Post
Topic
Board Development & Technical Discussion
Re: Is this HD wallet secure?
by
NotATether
on 06/03/2021, 12:50:38 UTC
Quote
And second, the message length of SHA256 is 512 bits, this means that SHA256 actually hashes blocks of 512 bits at once - but of course spits out a 256-bit result - so if you just start from "0" and someone breaks a couple rounds of SHA256 for one of these inputs, then theoretically that can be used to break those rounds for all other [M N] combinations with different nonces as well, and that's because if an input isn't a multiple of 512 bits it's extended by a one bit followed by a bunch of zero bits to extend it to a multiple of 512. So from SHA256's point of view, the first couple child keys are dangerously close to M with no nonce at all!
Why? Any hashed message is always 512-bits aligned, you have 256-bit public key and 256-bit nonce. Then, the second block in SHA-256 always looks like this:

80000000 00000000 00000000 00000000
00000000 00000000 00000000 00000000
00000000 00000000 00000000 00000000
00000000 00000000 00000000 00000200


But as you don't know the offset of the master public key if you received only derived public key, you have no idea what SHA-256 output you should start with when trying to reverse it.
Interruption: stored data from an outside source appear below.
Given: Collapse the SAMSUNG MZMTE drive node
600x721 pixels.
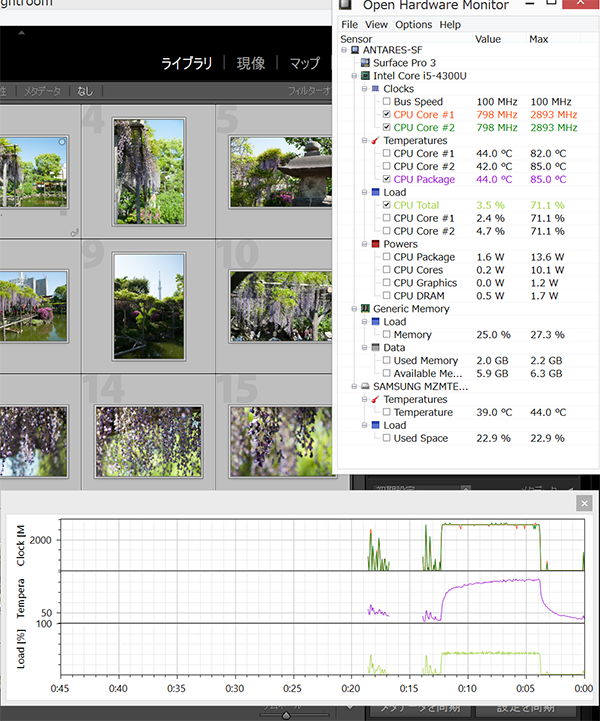Looking at the screenshot, I should tap(354, 386).
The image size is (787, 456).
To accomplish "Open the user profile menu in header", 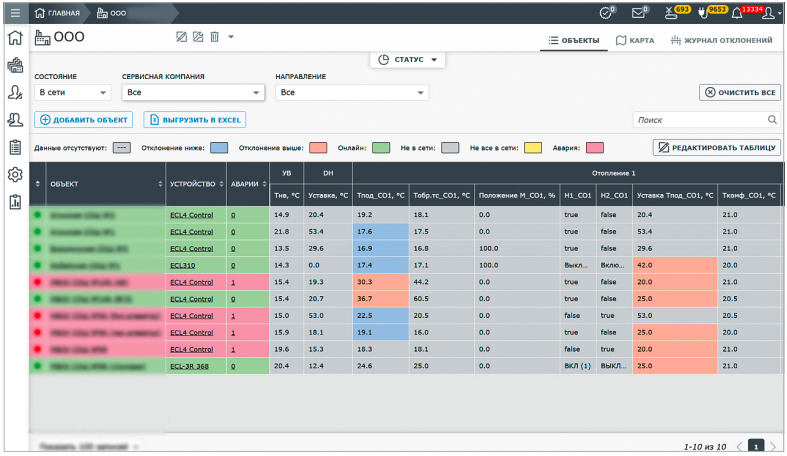I will tap(769, 13).
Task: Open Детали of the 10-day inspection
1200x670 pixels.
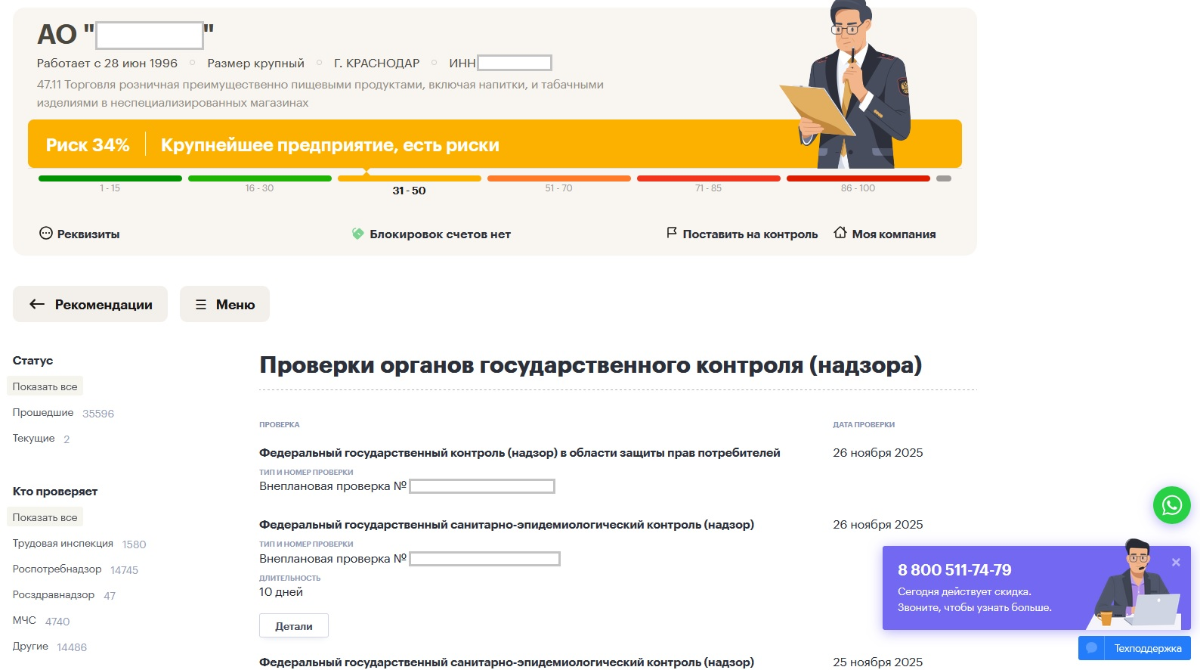Action: pos(294,626)
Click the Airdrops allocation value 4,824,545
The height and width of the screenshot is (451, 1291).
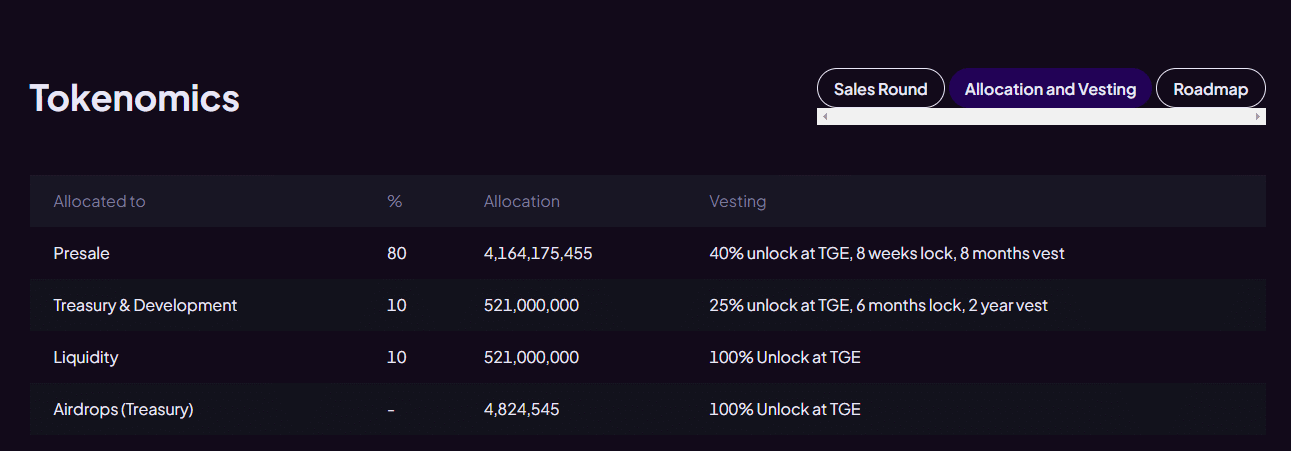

I guess you can disregard that part of my quote because I wrongly assumed the nonce is also getting hashes along with the master private key (right? I still don't think I fully get this. I reason we take the hash of the master private key concatenated with the nonce, and adding (arithmetic) it to the MPK itself Huh)

How are we getting FirstAddedValue and SecondAddedValue for example? FirstAddedValue doesn't look like it's the sum of Master Public Key and FirstHashedData, assuming that the line of zeros below it is not part of the hash.